A Carta traz diversos pontos em concordância com o Seminário realizado pelo Observatório do Código Florestal (OCF), Associação Brasileira dos Membros do Ministério Público de Meio Ambiente e Ministério Público do Estado do Maranhão, que debateu como a transparência de dados pode contribuir com a implantação das políticas florestais, potencializar seus aspectos positivos, mitigar aspectos negativos e evitar novos retrocessos.

A Secretária Executiva do OCF, Roberta del Giudice, celebra a posição dos procuradores-gerais de justiça da Amazônia Legal: “O Ministério Público é um dos principais atores na implantação da legislação ambiental brasileira. O posicionamento exposto na Carta de São Luís tem a função de indicar um caminho aos Ministérios Públicos ambientais para o alcance de resultados efetivos na proteção do meio ambiente. A transparência foi tratada na Carta como um objetivo a ser perseguido, como meio para a implantação do Código Florestal”

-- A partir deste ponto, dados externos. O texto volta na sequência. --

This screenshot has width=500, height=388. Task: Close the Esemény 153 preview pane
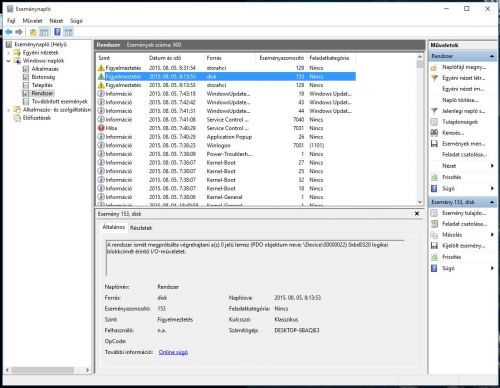pyautogui.click(x=417, y=214)
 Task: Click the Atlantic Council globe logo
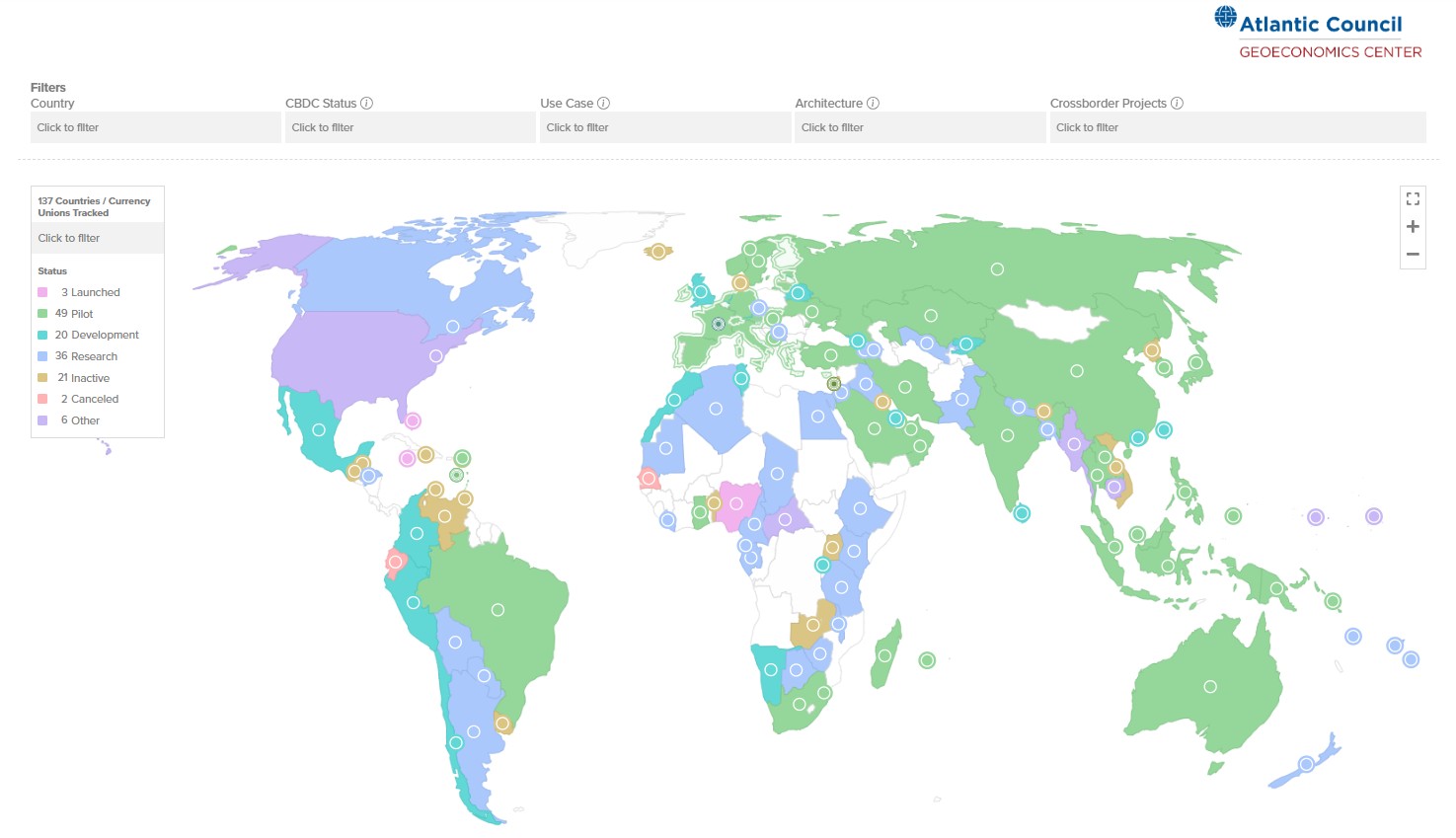click(1225, 18)
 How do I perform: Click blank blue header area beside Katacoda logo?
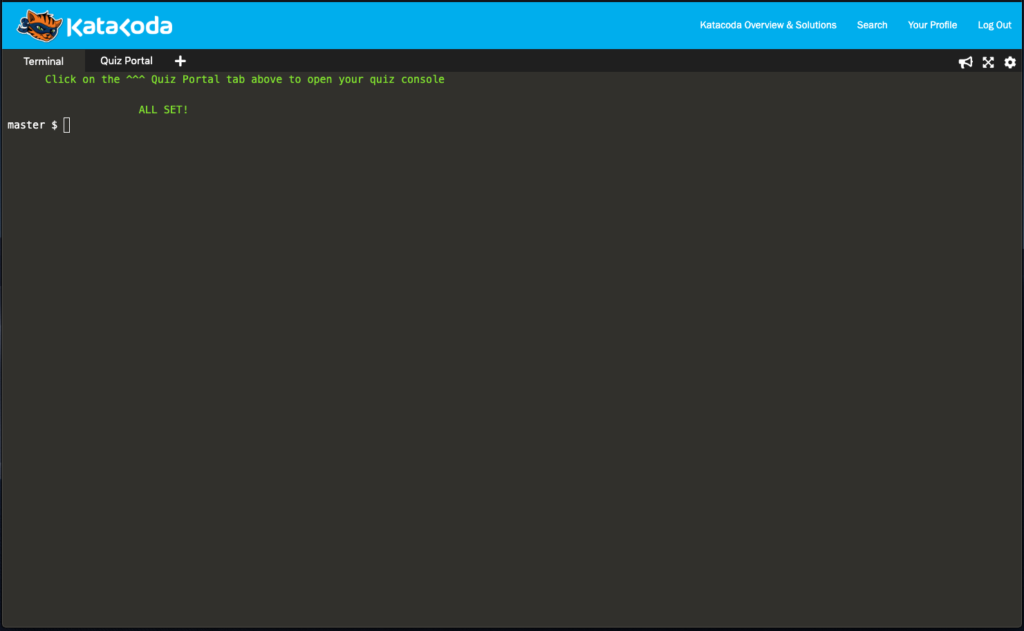430,25
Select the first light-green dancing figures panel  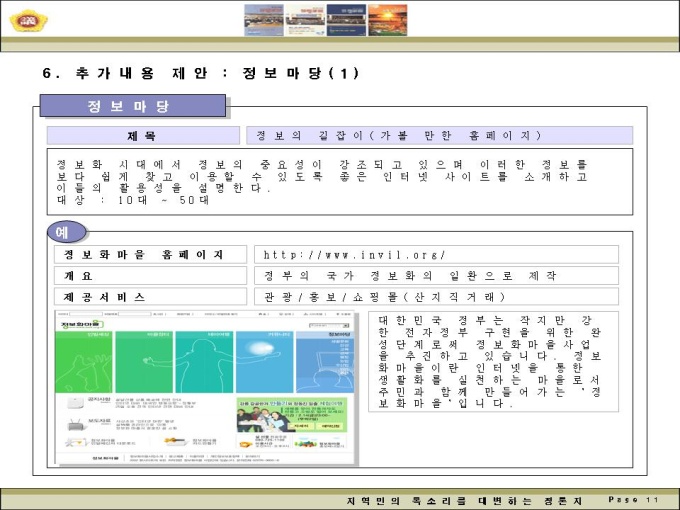85,361
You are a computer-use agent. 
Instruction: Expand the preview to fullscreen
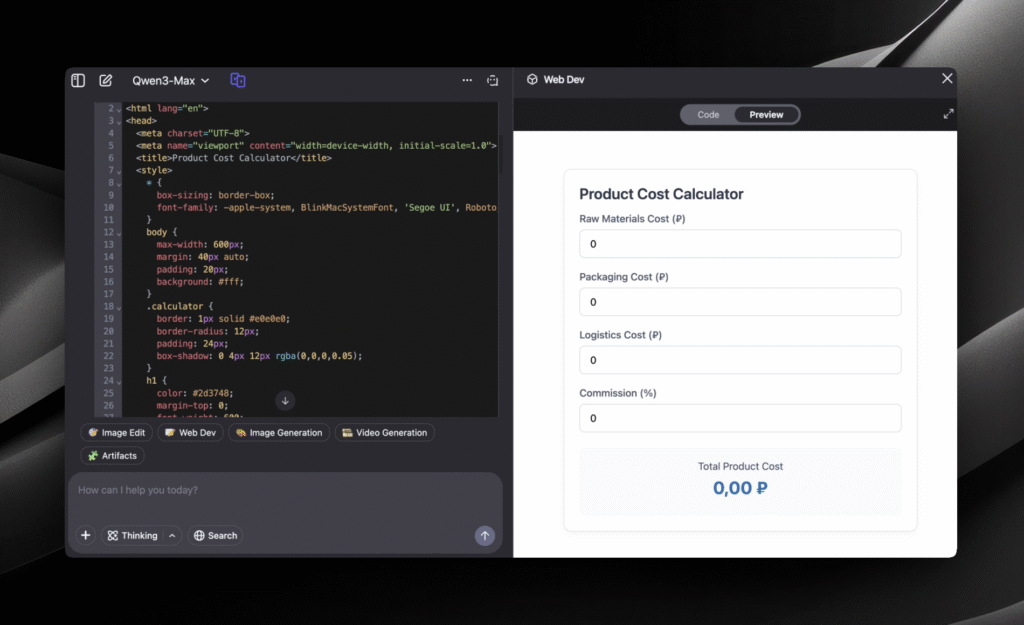point(948,114)
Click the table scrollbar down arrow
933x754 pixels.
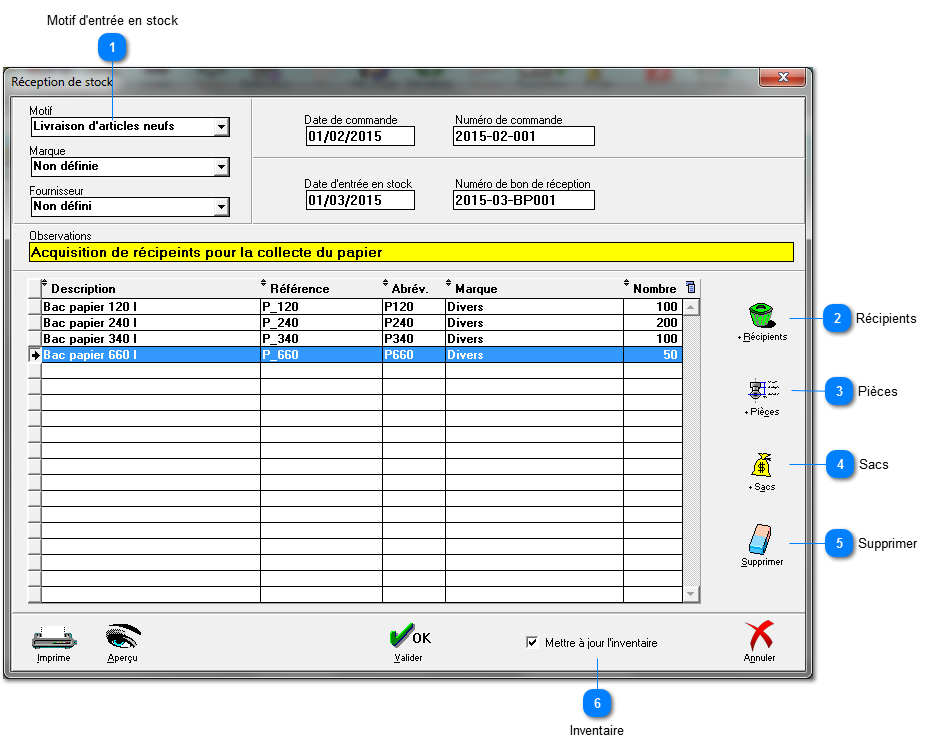pyautogui.click(x=691, y=594)
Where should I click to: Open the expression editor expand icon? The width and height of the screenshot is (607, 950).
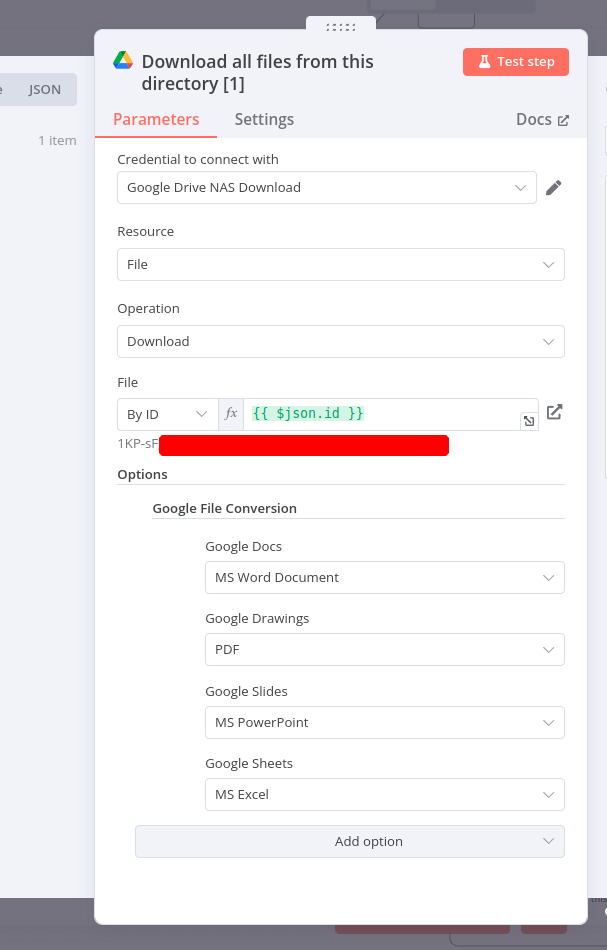pos(529,420)
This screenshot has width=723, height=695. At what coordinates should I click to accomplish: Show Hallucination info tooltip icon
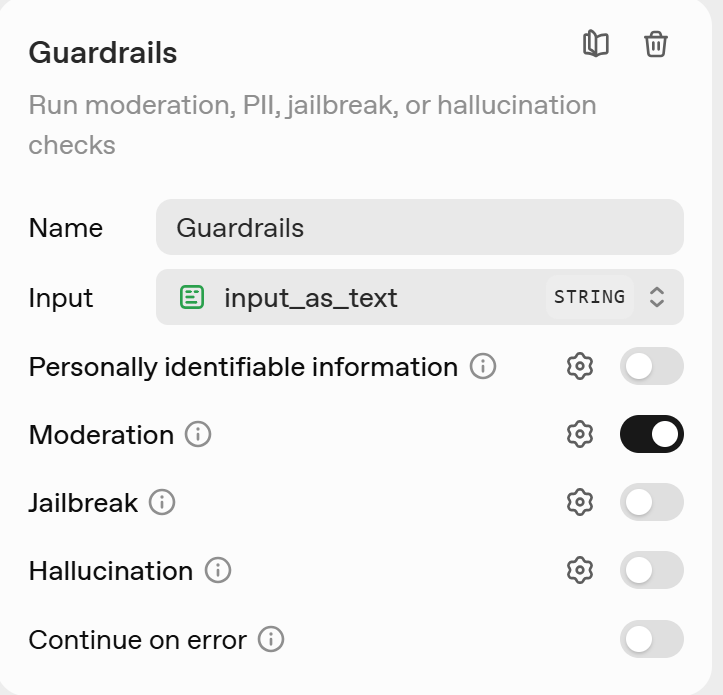218,570
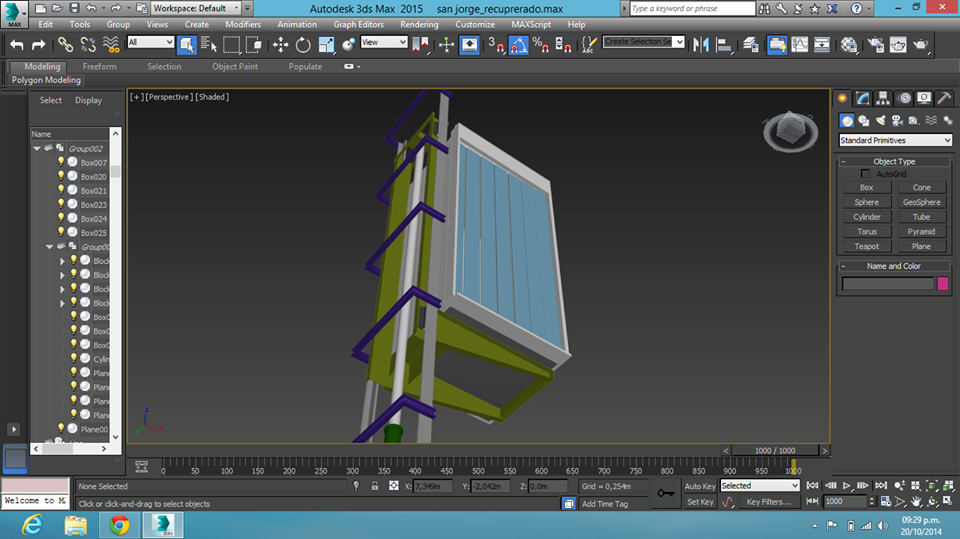
Task: Open the Material Editor icon
Action: click(849, 44)
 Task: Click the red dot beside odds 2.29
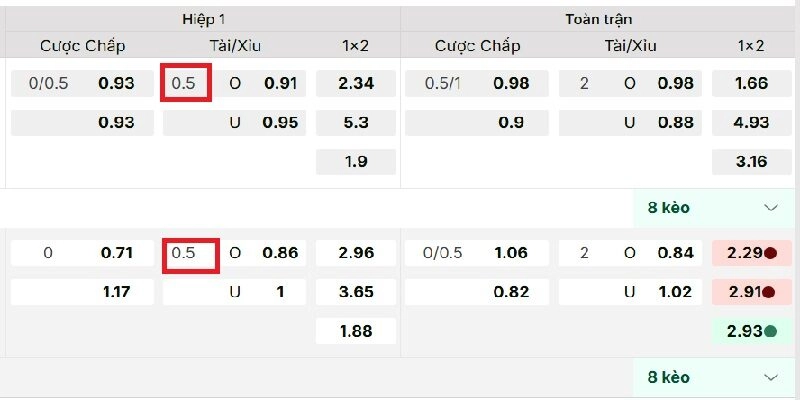(770, 254)
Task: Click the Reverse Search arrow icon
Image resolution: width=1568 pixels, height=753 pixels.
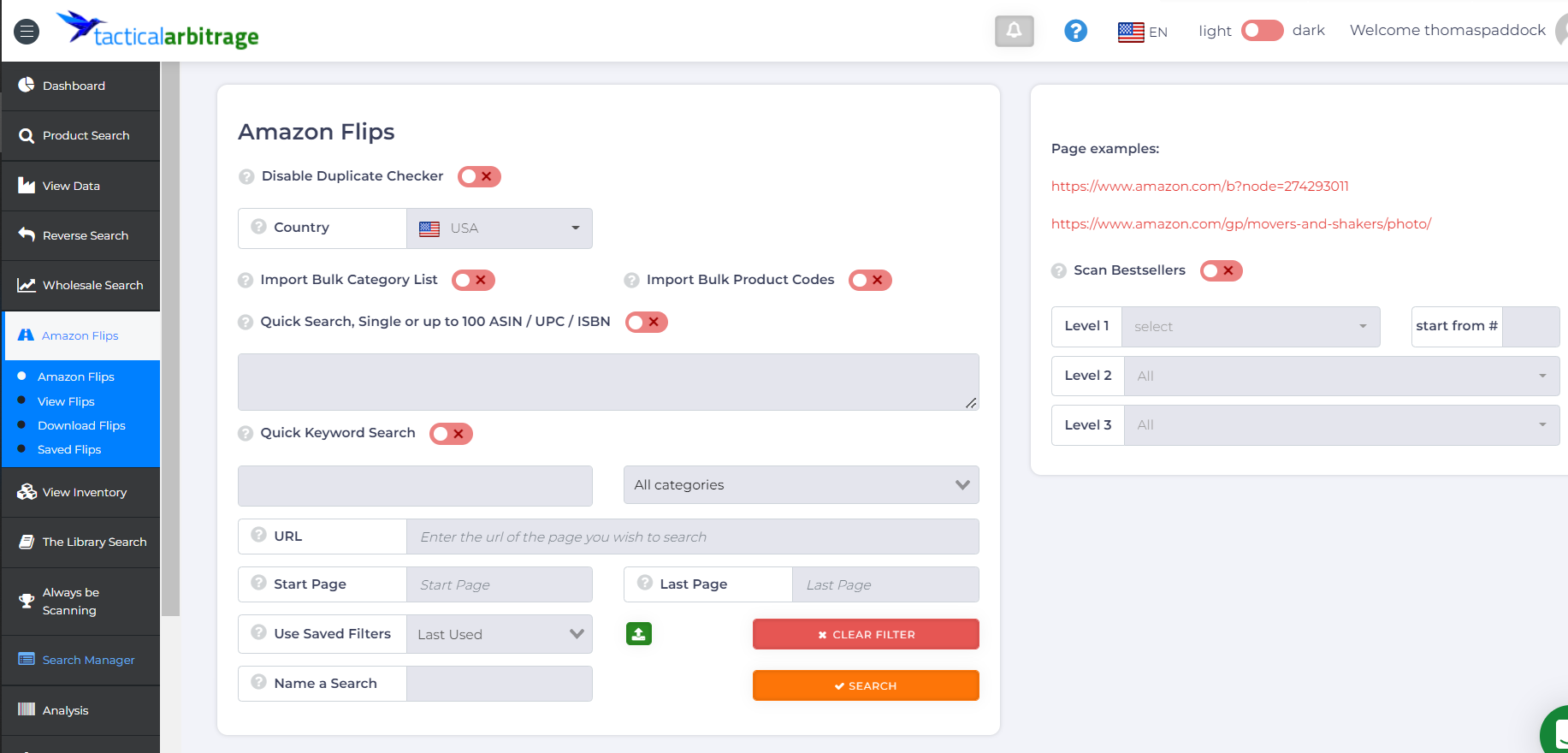Action: point(27,234)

Sobre o alinhamento da Carta com os propósitos do OCF, del Giudice ressalta que “vários pontos deliberados na Carta de São Luís são intrinsecamente relacionados ao trabalho desenvolvido pelo Observatório do Código Florestal e seus membros. Especificamente, os objetivos do Observatório são contemplados no que diz respeito a (i) assegurar a transparência dos dados constantes no CAR e em todos os sistemas de gestão, comando e controle associados, à sociedade civil e dos cidadãos; bem como (ii) o fomento à priorização na defesa da “transparência da gestão ambiental, do acesso aos dados fundiários urbanos e rurais e da proteção das Unidades de Conservação, com todos os instrumentos legais e tecnológicos disponíveis”. Além dos pontos relacionados à transparência, devem ser ressaltados aqueles que dizem respeito aos conflitos e à punição de crimes fundiários”.